Liputan6.com, Jakarta - Pengadilan Tata Usaha Negara (PTUN) memerintahkan Dewan Pengawas Komisi Pemberantasan Korupsi (Dewas KPK) menghentikan sementara pemeriksaan etik Wakil Ketua KPK Nurul Ghufron atas dugaan penyalahgunaan jabatan karena membantu mutasi Aparatur Sipil Negara (ASN) di Kementerian Pertanian (Kementan).
Hal itu sehubungan dengan upaya yang diambil Ghufron di PTUN. Komisioner KPK itu menggugat anggota Dewas KPK Albertina Ho ke PTUN atas dugaan tindakan administrasi pemerintahan atau tindakan faktual.
Baca Juga
Berdasarkan laman Sistem Informasi Penelusuran Perkara (SIPP) PTUN Jakarta, dengan nomor perkara 142/G/TF/2024/PTUN.JKT, dalam amar putusan selanya memerintahkan Dewas KPK menunda sementara sidang etik Ghufron.
Advertisement
"Memerintahkan Tergugat untuk Menunda Tindakan Pemeriksaan atas Dugaan Pelanggaran Etik Atas Nama terlapor Nurul Ghufron sebagaimana Surat Undangan Pemeriksaan Klarifikasi Nomor: R-009/DEWAS/ETIK/SUK/02/2024 tertanggal 21 Februari 2024," tulis laman SIPP yang dikutip, Senin (20/5/2024).
Perintah itu ditetapkan majelis hakim PTUN siang hari ini. Hakim selanjutnya memerintahkan panitera PTUN melanjutkan surat keputusan itu.
"Memerintahkan Panitera Pengadilan Tata Usaha Negara Jakarta untuk menyampaikan salinan Penetapan ini kepada pihak-pihak yang berkaitan; Menangguhkan biaya yang timbul akibat Penetapan ini diperhitungkan dalam Putusan akhir," lanjut keterangan putusan sela itu.

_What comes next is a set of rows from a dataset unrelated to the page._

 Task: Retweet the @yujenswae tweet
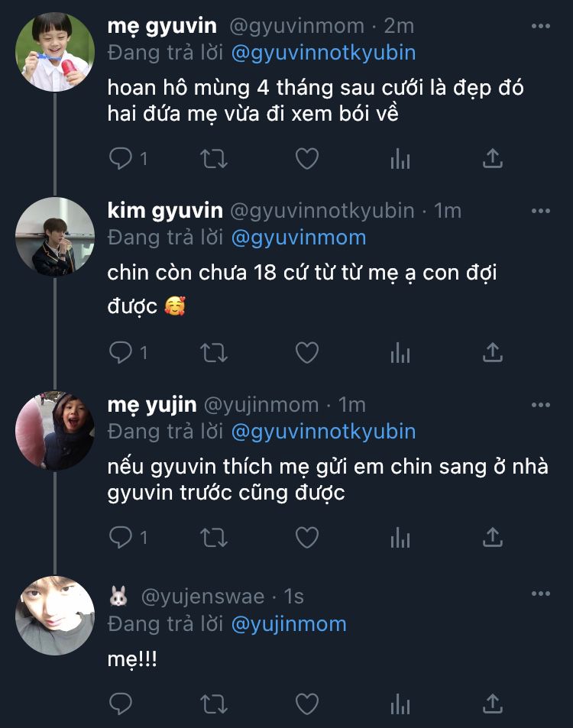click(214, 703)
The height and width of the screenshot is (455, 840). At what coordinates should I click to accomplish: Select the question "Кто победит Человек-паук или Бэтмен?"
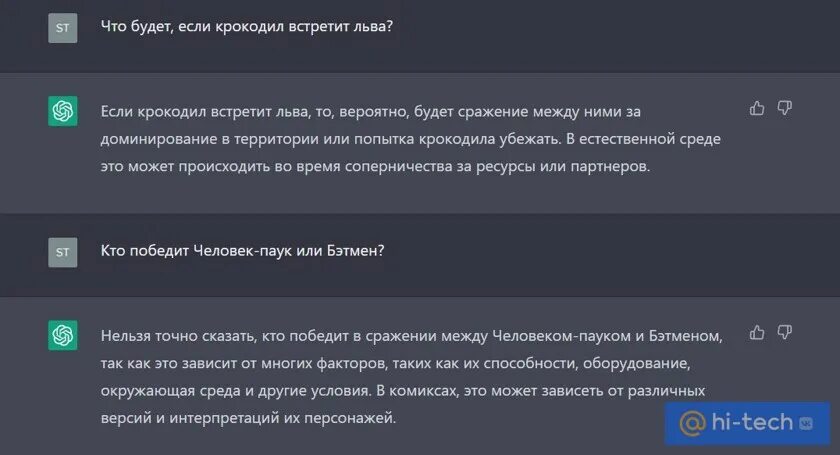click(243, 251)
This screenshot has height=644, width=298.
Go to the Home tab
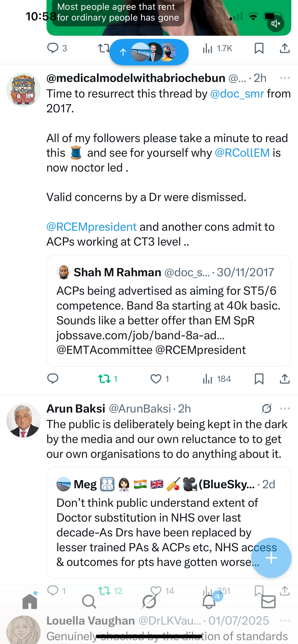point(30,602)
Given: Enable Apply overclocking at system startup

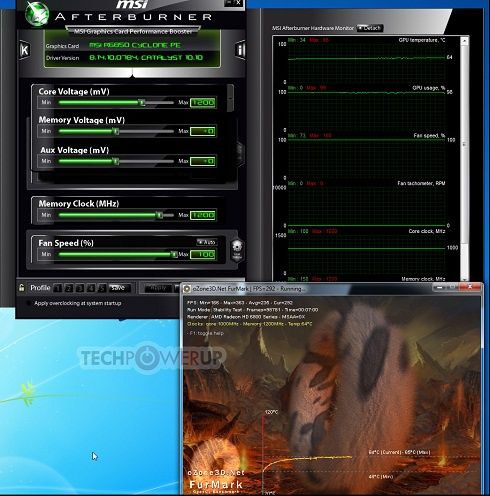Looking at the screenshot, I should [x=29, y=303].
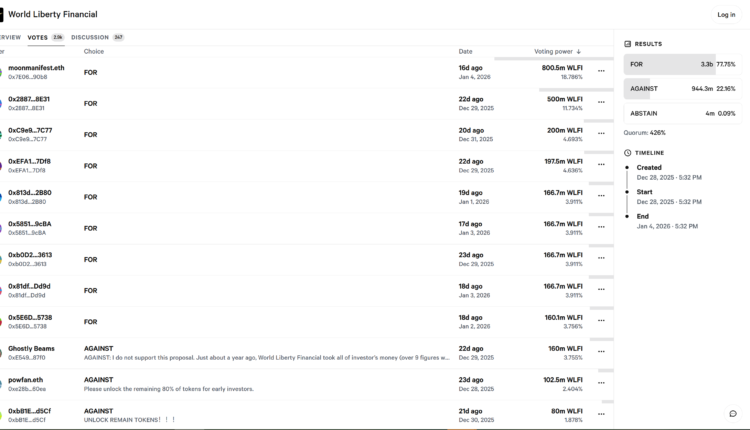Open the World Liberty Financial space link
The height and width of the screenshot is (430, 750).
[x=53, y=15]
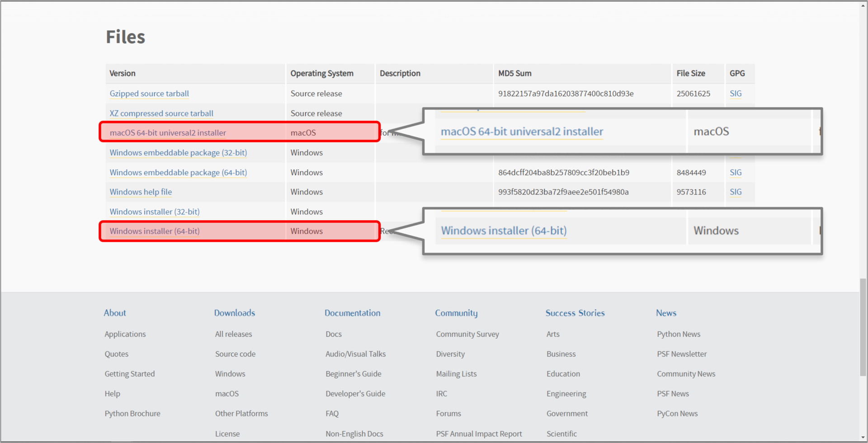Open the Gzipped source tarball link
Viewport: 868px width, 443px height.
(149, 94)
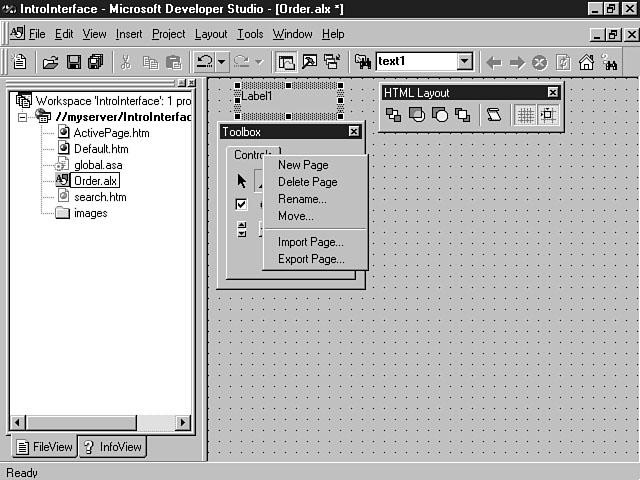
Task: Click the Bring to Front layout icon
Action: 394,115
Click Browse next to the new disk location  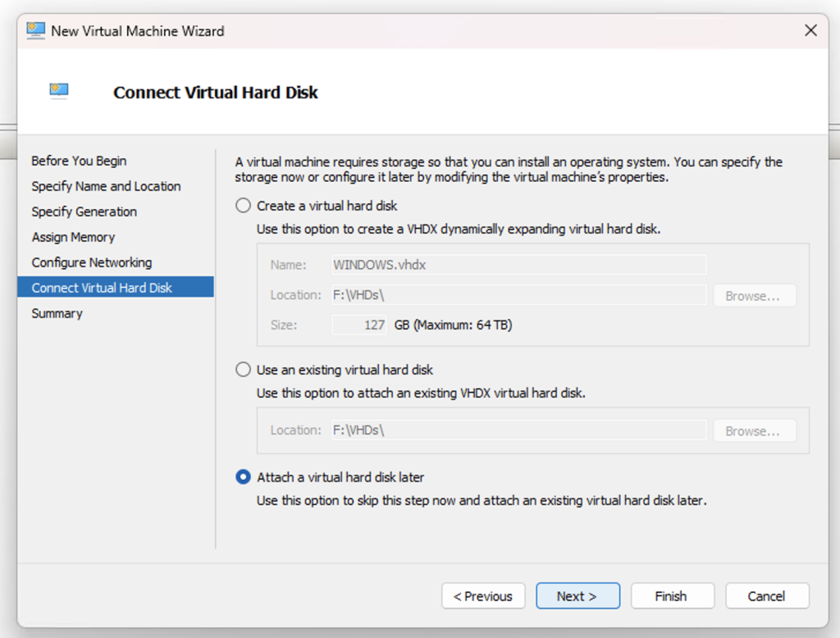(x=754, y=295)
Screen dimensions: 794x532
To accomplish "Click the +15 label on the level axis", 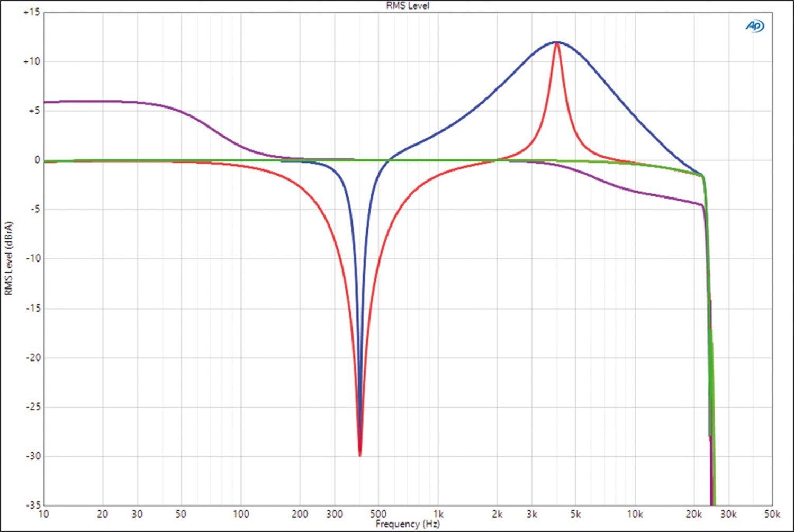I will [31, 12].
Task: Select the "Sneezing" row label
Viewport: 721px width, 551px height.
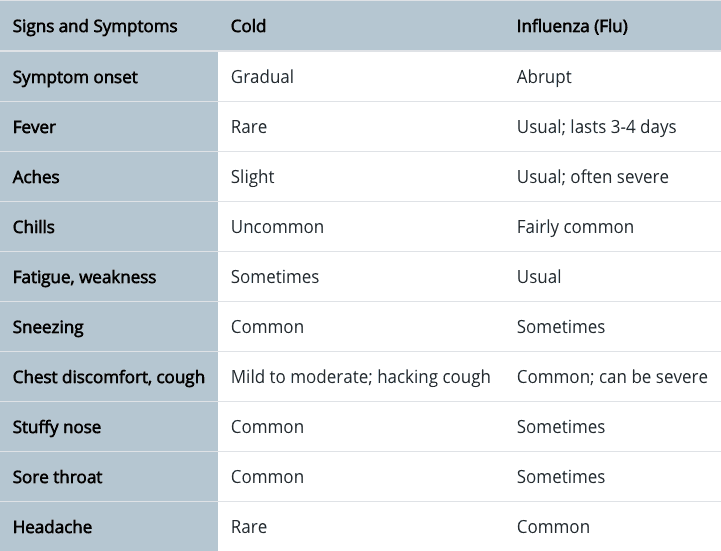Action: (x=48, y=327)
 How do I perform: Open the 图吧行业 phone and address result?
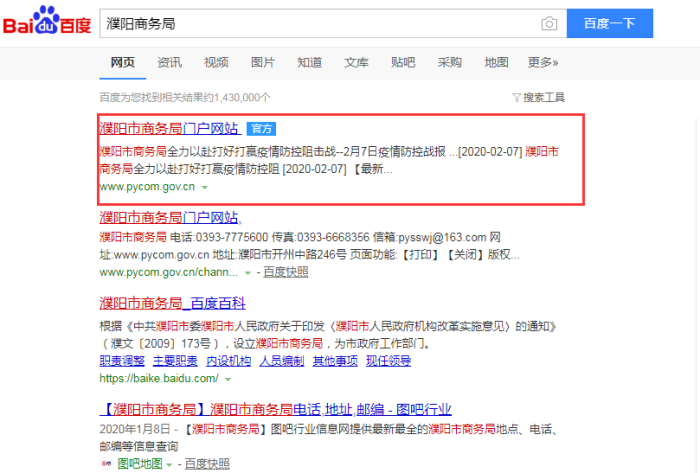[x=275, y=409]
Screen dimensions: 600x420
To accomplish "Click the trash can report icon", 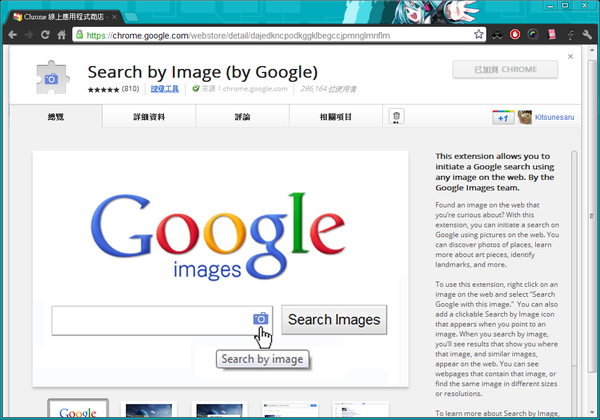I will click(x=397, y=117).
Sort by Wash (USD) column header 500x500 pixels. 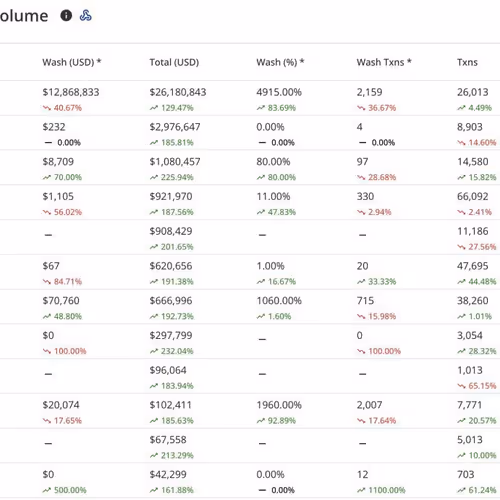[x=72, y=62]
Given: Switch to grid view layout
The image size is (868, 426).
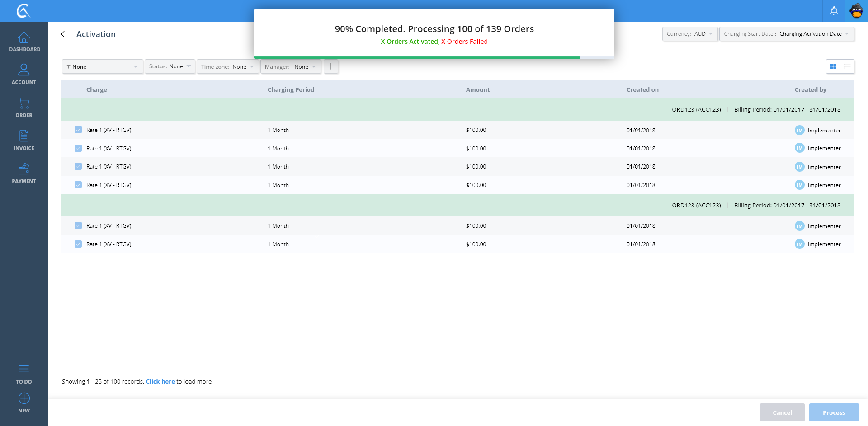Looking at the screenshot, I should pos(833,66).
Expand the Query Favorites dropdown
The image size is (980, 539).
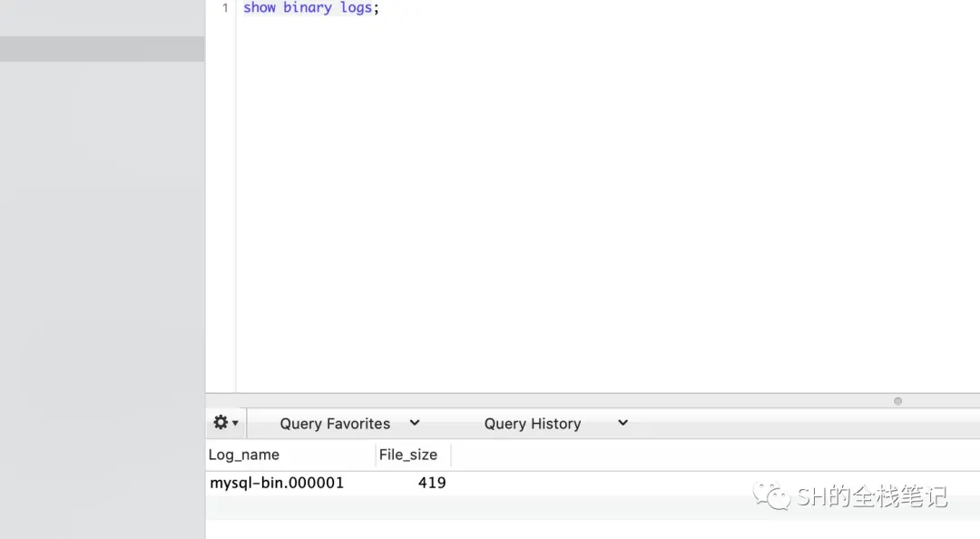tap(335, 424)
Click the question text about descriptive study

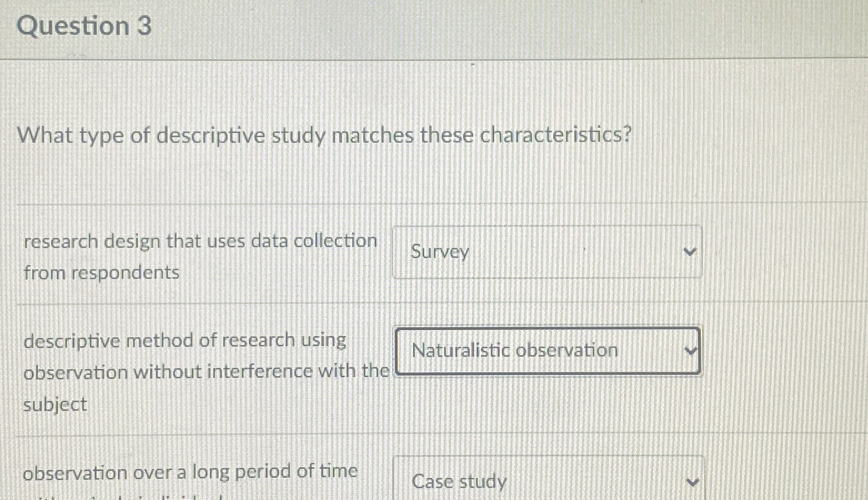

Dalam gugatan yang diajukan oleh Wakil Ketua KPK ini, menyebut bahwa dugaan pelanggaran etik Ghufron dianggap telah kedaluwarsa.
Sebab peristiwa Ghufron yang membantu mutasi ASN kenalannya dari pusat ke daerah terjadi pada 15 Maret 2022. Sehingga dianggap tidak sah dan batal demi hukum.
Oleh karenanya, Ghufron melalui hakim PTUN menghentikan pemeriksaan dan atau peristiwa lalu menerima laporannya yang telah dimasukkan pada 28 Februari 2024.
Â
Reporter: Rahmat Baihaqi
Merdeka.com
Ghufron Dijadwalkan Sampaikan Pembelaan
Sebelumnya diberitakan, Wakil Ketua KPK Nurul Ghufron dijadwalkan menyampaikan pembelaan dalam sidang kode etik yang digelar Dewas KPK hari ini, Senin (20/5/2024). Hal itu terkait dugaan penyalahgunaan wewenangnya, yakni membantu mutasi ASN Kementan ke Malang, Jawa Timur.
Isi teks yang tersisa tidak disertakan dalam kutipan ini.